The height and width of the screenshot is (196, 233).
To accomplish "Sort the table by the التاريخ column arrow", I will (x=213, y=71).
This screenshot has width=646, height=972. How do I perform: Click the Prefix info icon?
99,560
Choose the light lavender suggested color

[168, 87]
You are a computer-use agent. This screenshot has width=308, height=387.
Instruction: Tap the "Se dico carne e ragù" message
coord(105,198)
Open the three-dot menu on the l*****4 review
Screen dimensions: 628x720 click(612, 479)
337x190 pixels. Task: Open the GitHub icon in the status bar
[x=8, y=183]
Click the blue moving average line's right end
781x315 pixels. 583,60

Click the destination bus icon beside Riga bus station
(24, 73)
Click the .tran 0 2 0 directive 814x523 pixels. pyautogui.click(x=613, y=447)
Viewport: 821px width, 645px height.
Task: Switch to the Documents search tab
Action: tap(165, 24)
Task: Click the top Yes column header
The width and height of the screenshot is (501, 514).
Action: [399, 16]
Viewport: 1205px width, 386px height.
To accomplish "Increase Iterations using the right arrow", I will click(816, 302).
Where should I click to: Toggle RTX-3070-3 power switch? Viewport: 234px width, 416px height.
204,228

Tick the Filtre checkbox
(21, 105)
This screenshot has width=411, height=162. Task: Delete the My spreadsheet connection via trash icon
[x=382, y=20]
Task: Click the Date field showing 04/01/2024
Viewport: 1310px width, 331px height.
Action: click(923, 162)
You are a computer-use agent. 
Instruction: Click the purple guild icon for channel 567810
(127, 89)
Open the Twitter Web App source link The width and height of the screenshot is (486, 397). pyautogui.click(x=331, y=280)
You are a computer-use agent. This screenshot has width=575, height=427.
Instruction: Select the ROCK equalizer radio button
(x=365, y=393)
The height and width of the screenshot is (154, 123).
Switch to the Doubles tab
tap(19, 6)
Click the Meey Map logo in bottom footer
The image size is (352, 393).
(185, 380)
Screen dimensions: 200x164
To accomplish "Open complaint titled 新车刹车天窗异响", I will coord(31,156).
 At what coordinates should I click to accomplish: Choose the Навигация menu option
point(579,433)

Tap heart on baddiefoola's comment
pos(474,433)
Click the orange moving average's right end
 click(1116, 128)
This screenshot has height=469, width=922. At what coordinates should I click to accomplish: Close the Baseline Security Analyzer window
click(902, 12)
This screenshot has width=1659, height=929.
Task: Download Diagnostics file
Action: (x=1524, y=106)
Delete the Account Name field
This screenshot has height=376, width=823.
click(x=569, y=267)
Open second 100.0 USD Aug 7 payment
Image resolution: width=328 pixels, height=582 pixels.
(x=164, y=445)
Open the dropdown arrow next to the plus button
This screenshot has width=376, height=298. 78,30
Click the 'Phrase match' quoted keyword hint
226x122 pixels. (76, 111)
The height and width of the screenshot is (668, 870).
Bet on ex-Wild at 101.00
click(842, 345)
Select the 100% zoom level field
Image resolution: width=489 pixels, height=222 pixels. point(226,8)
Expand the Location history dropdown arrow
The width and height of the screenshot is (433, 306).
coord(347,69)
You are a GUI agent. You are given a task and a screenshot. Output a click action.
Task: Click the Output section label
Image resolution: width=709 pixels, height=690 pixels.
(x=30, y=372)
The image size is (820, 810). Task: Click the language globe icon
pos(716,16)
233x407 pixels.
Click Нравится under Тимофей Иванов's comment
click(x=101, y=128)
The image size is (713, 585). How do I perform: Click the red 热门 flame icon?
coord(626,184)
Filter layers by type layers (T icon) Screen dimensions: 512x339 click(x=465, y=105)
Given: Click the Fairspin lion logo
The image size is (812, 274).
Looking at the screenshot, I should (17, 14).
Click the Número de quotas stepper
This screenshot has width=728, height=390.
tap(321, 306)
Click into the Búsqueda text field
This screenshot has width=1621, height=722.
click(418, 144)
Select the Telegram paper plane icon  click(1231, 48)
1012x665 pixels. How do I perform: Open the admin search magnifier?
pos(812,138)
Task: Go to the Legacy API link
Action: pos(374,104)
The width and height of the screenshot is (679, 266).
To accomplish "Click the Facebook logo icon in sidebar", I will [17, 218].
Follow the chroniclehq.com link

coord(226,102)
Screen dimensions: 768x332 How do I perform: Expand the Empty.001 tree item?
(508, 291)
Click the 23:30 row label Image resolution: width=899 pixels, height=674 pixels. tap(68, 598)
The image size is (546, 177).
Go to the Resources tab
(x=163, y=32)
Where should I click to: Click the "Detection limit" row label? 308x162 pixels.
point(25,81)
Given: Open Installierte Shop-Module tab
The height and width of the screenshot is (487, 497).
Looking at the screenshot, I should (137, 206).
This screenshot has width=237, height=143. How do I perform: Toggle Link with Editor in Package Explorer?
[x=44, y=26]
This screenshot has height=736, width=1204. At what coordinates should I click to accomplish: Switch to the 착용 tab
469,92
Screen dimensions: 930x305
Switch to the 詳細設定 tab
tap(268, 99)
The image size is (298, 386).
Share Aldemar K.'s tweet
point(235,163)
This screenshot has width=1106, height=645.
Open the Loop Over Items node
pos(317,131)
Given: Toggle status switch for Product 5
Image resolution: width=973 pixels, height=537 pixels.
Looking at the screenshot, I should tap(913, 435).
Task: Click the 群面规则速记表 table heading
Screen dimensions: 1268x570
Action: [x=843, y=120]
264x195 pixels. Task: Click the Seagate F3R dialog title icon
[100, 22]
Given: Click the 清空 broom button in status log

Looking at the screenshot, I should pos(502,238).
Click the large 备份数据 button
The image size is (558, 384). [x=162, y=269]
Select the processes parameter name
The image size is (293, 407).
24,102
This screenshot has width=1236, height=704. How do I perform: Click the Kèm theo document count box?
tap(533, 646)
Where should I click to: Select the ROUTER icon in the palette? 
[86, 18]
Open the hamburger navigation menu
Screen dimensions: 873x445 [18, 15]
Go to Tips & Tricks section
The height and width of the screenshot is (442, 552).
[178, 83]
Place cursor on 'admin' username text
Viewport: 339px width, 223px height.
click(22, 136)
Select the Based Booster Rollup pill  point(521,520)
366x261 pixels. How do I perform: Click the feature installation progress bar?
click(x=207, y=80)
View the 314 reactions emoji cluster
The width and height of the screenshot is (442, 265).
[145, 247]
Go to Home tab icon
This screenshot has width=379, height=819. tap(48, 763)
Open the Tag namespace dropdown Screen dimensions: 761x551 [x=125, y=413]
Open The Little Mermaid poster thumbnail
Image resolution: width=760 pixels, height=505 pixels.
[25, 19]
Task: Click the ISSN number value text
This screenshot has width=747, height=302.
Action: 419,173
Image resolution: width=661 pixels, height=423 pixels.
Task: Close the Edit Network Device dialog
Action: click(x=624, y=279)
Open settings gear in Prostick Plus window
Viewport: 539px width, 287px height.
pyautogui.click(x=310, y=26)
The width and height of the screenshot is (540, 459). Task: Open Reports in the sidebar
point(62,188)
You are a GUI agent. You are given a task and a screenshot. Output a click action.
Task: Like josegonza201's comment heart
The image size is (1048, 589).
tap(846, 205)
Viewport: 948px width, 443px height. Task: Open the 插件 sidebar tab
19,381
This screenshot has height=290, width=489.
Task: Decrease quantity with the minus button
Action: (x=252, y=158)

HOW TO COMPLETE THIS TASK: Every entry should be retyped exactly as it appears.

YOUR SOLUTION:
The height and width of the screenshot is (196, 233).
To accomplish "Sort the table by the التاريخ column arrow", I will (x=213, y=71).
This screenshot has width=646, height=972. How do I perform: Click the Prefix info icon?
99,560
Choose the light lavender suggested color

[168, 87]
You are a computer-use agent. This screenshot has width=308, height=387.
Instruction: Tap the "Se dico carne e ragù" message
coord(105,198)
Open the three-dot menu on the l*****4 review
Screen dimensions: 628x720 click(612, 479)
337x190 pixels. Task: Open the GitHub icon in the status bar
[x=8, y=183]
Click the blue moving average line's right end
781x315 pixels. 583,60

Click the destination bus icon beside Riga bus station
(24, 73)
Click the .tran 0 2 0 directive 814x523 pixels. pyautogui.click(x=613, y=447)
Viewport: 821px width, 645px height.
Task: Switch to the Documents search tab
Action: tap(165, 24)
Task: Click the top Yes column header
The width and height of the screenshot is (501, 514).
Action: [399, 16]
Viewport: 1205px width, 386px height.
To accomplish "Increase Iterations using the right arrow", I will click(816, 302).
Where should I click to: Toggle RTX-3070-3 power switch? Viewport: 234px width, 416px height.
204,228

Tick the Filtre checkbox
(21, 105)
This screenshot has width=411, height=162. Task: Delete the My spreadsheet connection via trash icon
[x=382, y=20]
Task: Click the Date field showing 04/01/2024
Viewport: 1310px width, 331px height.
Action: click(923, 162)
You are a computer-use agent. 
Instruction: Click the purple guild icon for channel 567810
(127, 89)
Open the Twitter Web App source link The width and height of the screenshot is (486, 397). pyautogui.click(x=331, y=280)
You are a computer-use agent. This screenshot has width=575, height=427.
Instruction: Select the ROCK equalizer radio button
(x=365, y=393)
The height and width of the screenshot is (154, 123).
Switch to the Doubles tab
tap(19, 6)
Click the Meey Map logo in bottom footer
The image size is (352, 393).
(185, 380)
Screen dimensions: 200x164
To accomplish "Open complaint titled 新车刹车天窗异响", I will coord(31,156).
 At what coordinates should I click to accomplish: Choose the Навигация menu option
point(579,433)

Tap heart on baddiefoola's comment
pos(474,433)
Click the orange moving average's right end
 click(1116, 128)
This screenshot has height=469, width=922. At what coordinates should I click to accomplish: Close the Baseline Security Analyzer window
click(902, 12)
This screenshot has width=1659, height=929.
Task: Download Diagnostics file
Action: (x=1524, y=106)
Delete the Account Name field
This screenshot has height=376, width=823.
click(x=569, y=267)
Open second 100.0 USD Aug 7 payment
Image resolution: width=328 pixels, height=582 pixels.
(x=164, y=445)
Open the dropdown arrow next to the plus button
This screenshot has width=376, height=298. 78,30
Click the 'Phrase match' quoted keyword hint
226x122 pixels. (76, 111)
The height and width of the screenshot is (668, 870).
Bet on ex-Wild at 101.00
click(842, 345)
Select the 100% zoom level field
Image resolution: width=489 pixels, height=222 pixels. point(226,8)
Expand the Location history dropdown arrow
The width and height of the screenshot is (433, 306).
coord(347,69)
You are a GUI agent. You are given a task and a screenshot. Output a click action.
Task: Click the Output section label
Image resolution: width=709 pixels, height=690 pixels.
(x=30, y=372)
The image size is (820, 810). Task: Click the language globe icon
pos(716,16)
233x407 pixels.
Click Нравится under Тимофей Иванов's comment
click(x=101, y=128)
The image size is (713, 585). How do I perform: Click the red 热门 flame icon?
coord(626,184)
Filter layers by type layers (T icon) Screen dimensions: 512x339 click(x=465, y=105)
Given: Click the Fairspin lion logo
The image size is (812, 274).
Looking at the screenshot, I should (17, 14).
Click the Número de quotas stepper
This screenshot has width=728, height=390.
tap(321, 306)
Click into the Búsqueda text field
This screenshot has width=1621, height=722.
click(418, 144)
Select the Telegram paper plane icon  click(1231, 48)
1012x665 pixels. How do I perform: Open the admin search magnifier?
pos(812,138)
Task: Go to the Legacy API link
Action: pos(374,104)
The width and height of the screenshot is (679, 266).
To accomplish "Click the Facebook logo icon in sidebar", I will [17, 218].
Follow the chroniclehq.com link

coord(226,102)
Screen dimensions: 768x332 How do I perform: Expand the Empty.001 tree item?
(508, 291)
Click the 23:30 row label Image resolution: width=899 pixels, height=674 pixels. tap(68, 598)
The image size is (546, 177).
Go to the Resources tab
(x=163, y=32)
Where should I click to: Click the "Detection limit" row label? 308x162 pixels.
point(25,81)
Given: Open Installierte Shop-Module tab
The height and width of the screenshot is (487, 497).
Looking at the screenshot, I should (137, 206).
This screenshot has width=237, height=143. How do I perform: Toggle Link with Editor in Package Explorer?
[x=44, y=26]
This screenshot has height=736, width=1204. At what coordinates should I click to accomplish: Switch to the 착용 tab
469,92
Screen dimensions: 930x305
Switch to the 詳細設定 tab
tap(268, 99)
The image size is (298, 386).
Share Aldemar K.'s tweet
point(235,163)
This screenshot has width=1106, height=645.
Open the Loop Over Items node
pos(317,131)
Given: Toggle status switch for Product 5
Image resolution: width=973 pixels, height=537 pixels.
Looking at the screenshot, I should tap(913, 435).
Task: Click the 群面规则速记表 table heading
Screen dimensions: 1268x570
Action: [x=843, y=120]
264x195 pixels. Task: Click the Seagate F3R dialog title icon
[100, 22]
Given: Click the 清空 broom button in status log

Looking at the screenshot, I should pos(502,238).
Click the large 备份数据 button
The image size is (558, 384). [x=162, y=269]
Select the processes parameter name
The image size is (293, 407).
24,102
This screenshot has width=1236, height=704. How do I perform: Click the Kèm theo document count box?
tap(533, 646)
Where should I click to: Select the ROUTER icon in the palette? 
[86, 18]
Open the hamburger navigation menu
Screen dimensions: 873x445 [18, 15]
Go to Tips & Tricks section
The height and width of the screenshot is (442, 552).
[178, 83]
Place cursor on 'admin' username text
Viewport: 339px width, 223px height.
click(22, 136)
Select the Based Booster Rollup pill  point(521,520)
366x261 pixels. How do I perform: Click the feature installation progress bar?
click(x=207, y=80)
View the 314 reactions emoji cluster
The width and height of the screenshot is (442, 265).
[145, 247]
Go to Home tab icon
This screenshot has width=379, height=819. tap(48, 763)
Open the Tag namespace dropdown Screen dimensions: 761x551 [x=125, y=413]
Open The Little Mermaid poster thumbnail
Image resolution: width=760 pixels, height=505 pixels.
[25, 19]
Task: Click the ISSN number value text
This screenshot has width=747, height=302.
Action: 419,173
Image resolution: width=661 pixels, height=423 pixels.
Task: Close the Edit Network Device dialog
Action: click(x=624, y=279)
Open settings gear in Prostick Plus window
Viewport: 539px width, 287px height.
pyautogui.click(x=310, y=26)
The width and height of the screenshot is (540, 459). Task: Open Reports in the sidebar
point(62,188)
You are a GUI agent. You are given a task and a screenshot. Output a click action.
Task: Like josegonza201's comment heart
The image size is (1048, 589).
tap(846, 205)
Viewport: 948px width, 443px height. Task: Open the 插件 sidebar tab
19,381
This screenshot has height=290, width=489.
Task: Decrease quantity with the minus button
Action: (x=252, y=158)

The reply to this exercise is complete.